To hook up with yt‘s internal field system, the dictionary keys must be 'particle_position_x', 'particle_position_y', 'particle_position_z', and 'particle_mass', as well as any other particle field provided by one of the particle frontends.

The load_particles function transforms the data dictionary into an in-memory YT Dataset object, providing an interface for further analysis with YT. The example below illustrates how to load the data dictionary we created above.

bbox = 1.1*[minimum(data["particle_position_x"]) maximum(data["particle_position_x"]);
    minimum(data["particle_position_y"]) maximum(data["particle_position_y"]);
    minimum(data["particle_position_z"]) maximum(data["particle_position_z"])]

ds = YT.load_particles(data, length_unit="pc", mass_unit=(1e8, "Msun"), n_ref=256, bbox=bbox)

The length_unit and mass_unit are the conversion from the units used in the data dictionary to CGS. I’ve arbitrarily chosen one parsec and \(10^8 M_\odot\) for this example.

The n_ref parameter controls how many particle it takes to accumulate in an oct-tree cell to trigger refinement.
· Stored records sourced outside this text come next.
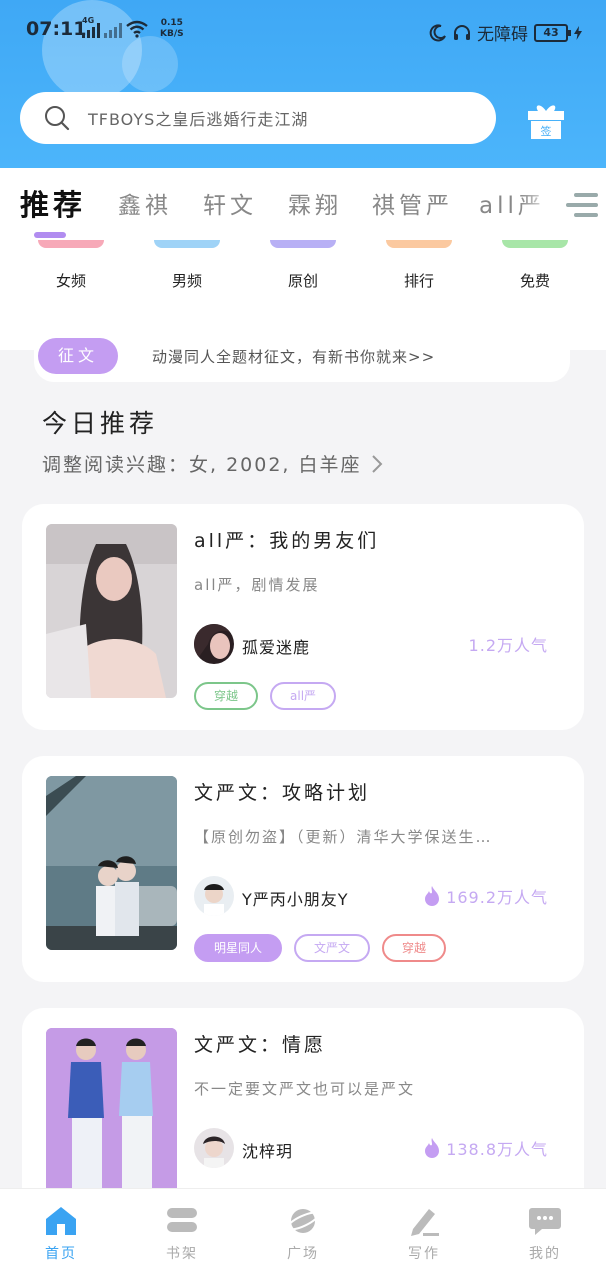 The image size is (606, 1280). What do you see at coordinates (287, 541) in the screenshot?
I see `book-title: all严：我的男友们` at bounding box center [287, 541]. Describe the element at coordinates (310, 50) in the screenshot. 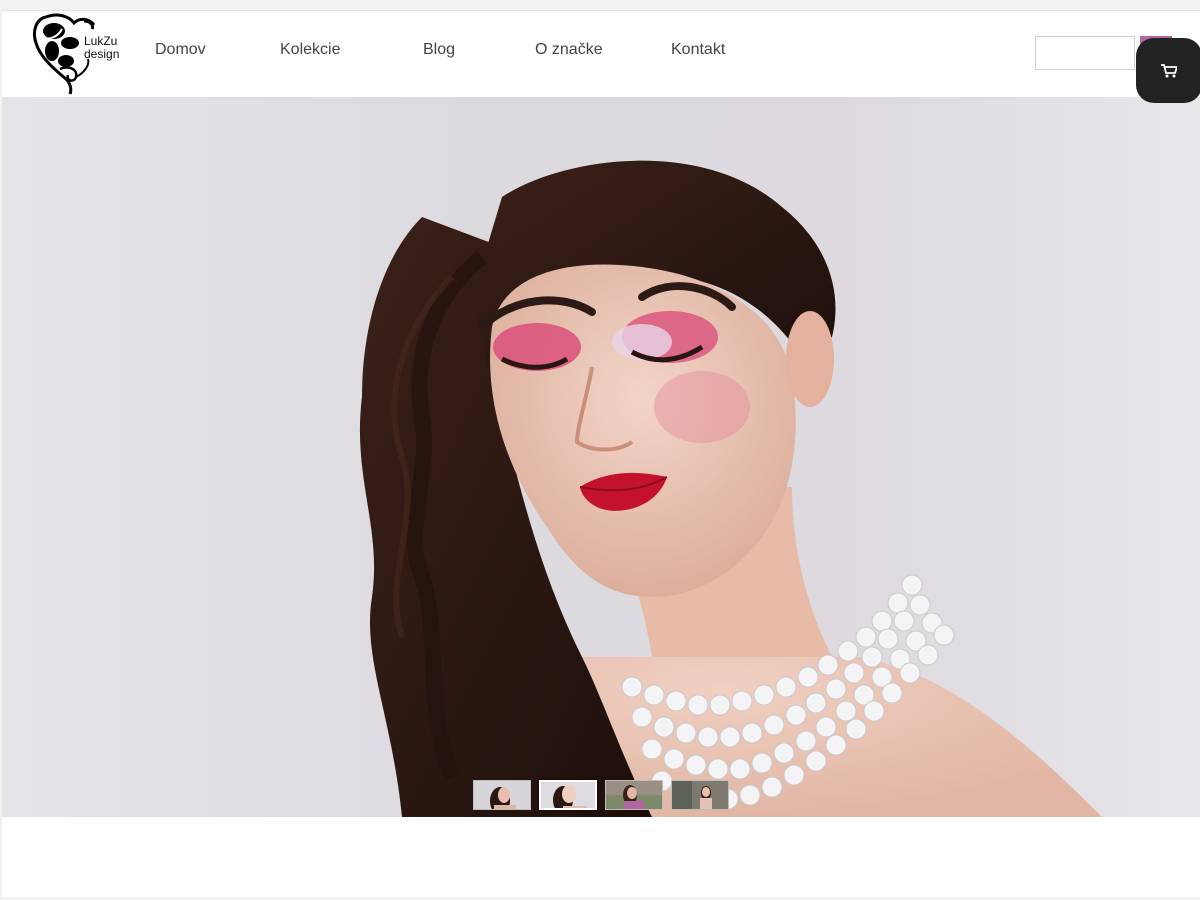

I see `nav-item-kolekcie: Kolekcie` at that location.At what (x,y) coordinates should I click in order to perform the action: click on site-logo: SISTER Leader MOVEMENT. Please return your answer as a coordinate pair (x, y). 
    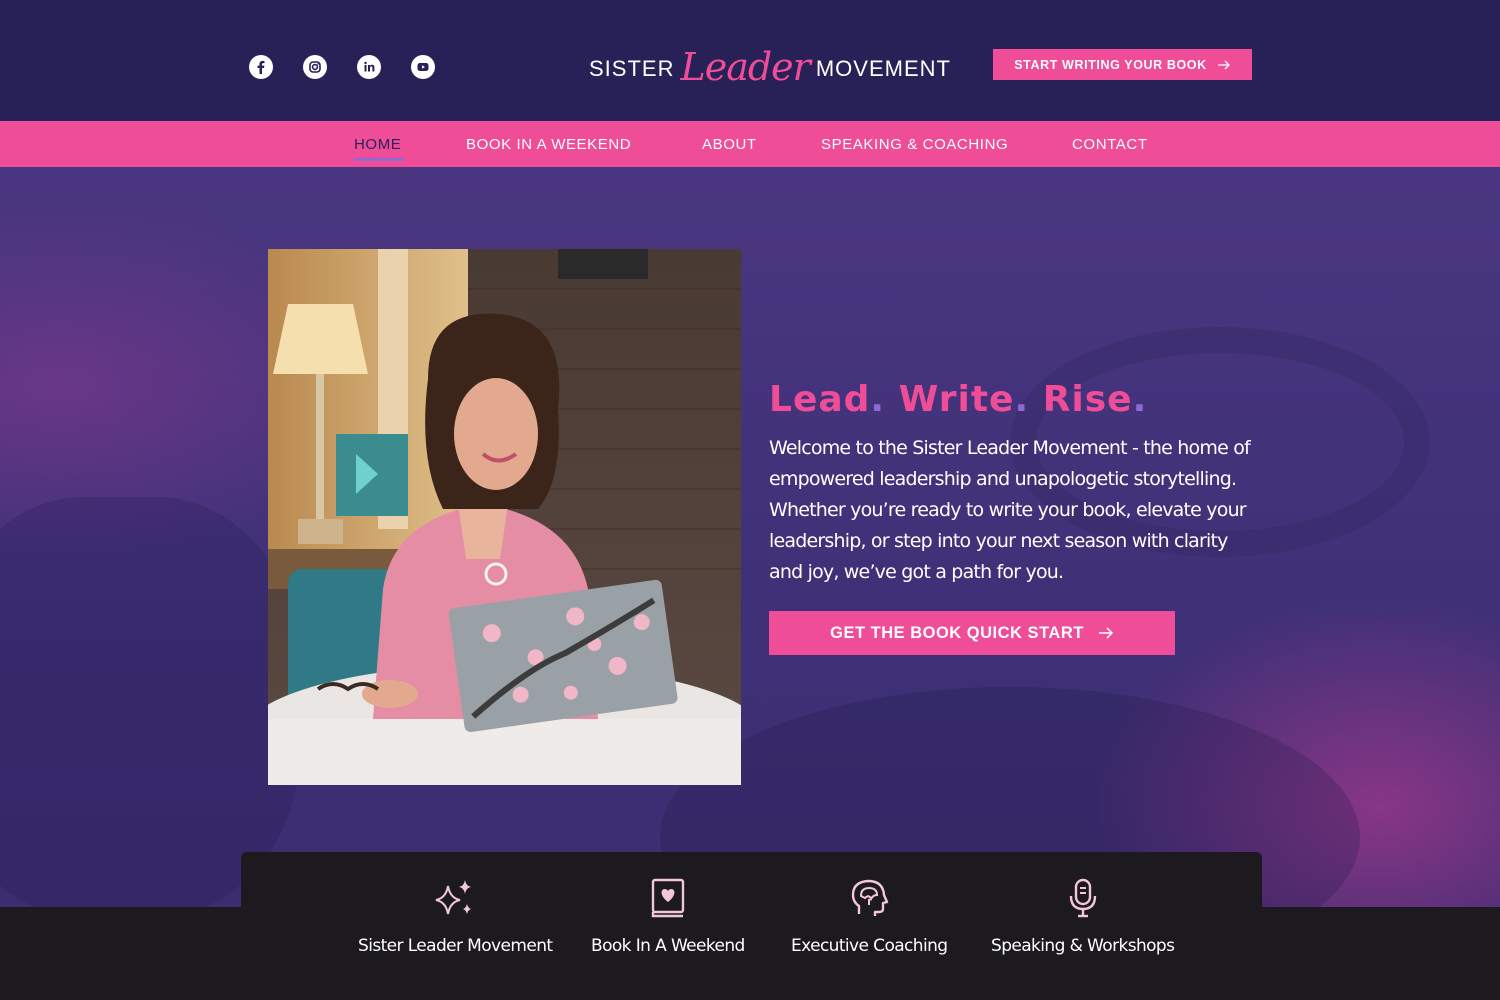
    Looking at the image, I should click on (770, 61).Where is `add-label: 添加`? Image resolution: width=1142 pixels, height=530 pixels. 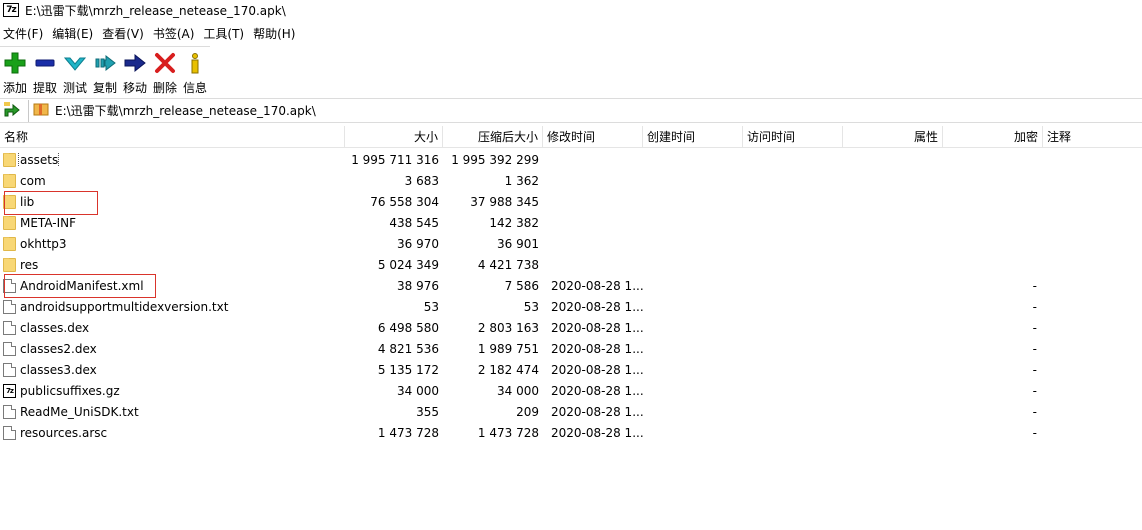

Larger n_ref will decrease poisson noise at the cost of resolution in the octree.

Finally, the bbox parameter is a bounding box in the units of the dataset that contains all of the particles. This is used to set the size of the base octree block.

This new dataset acts like any other YT Dataset object, and can be used to create data objects and query for YT fields. This example shows how to access “deposit” fields:

ad = YT.AllData(ds)
cic_density = ad["deposit", "all_cic"]
nn_density = ad["deposit", "all_density"]
nn_deposited_mass = ad["deposit", "all_mass"]
particle_count_per_cell = ad["deposit", "all_count"]

Finally, we’ll slice through the "all_cic" deposited particle field:

slc = YT.SlicePlot(ds, 2, ("deposit", "all_cic"))
slc.set_width((8, "Mpc"))
YT.show_plot(slc)
../_images/octree_particles.png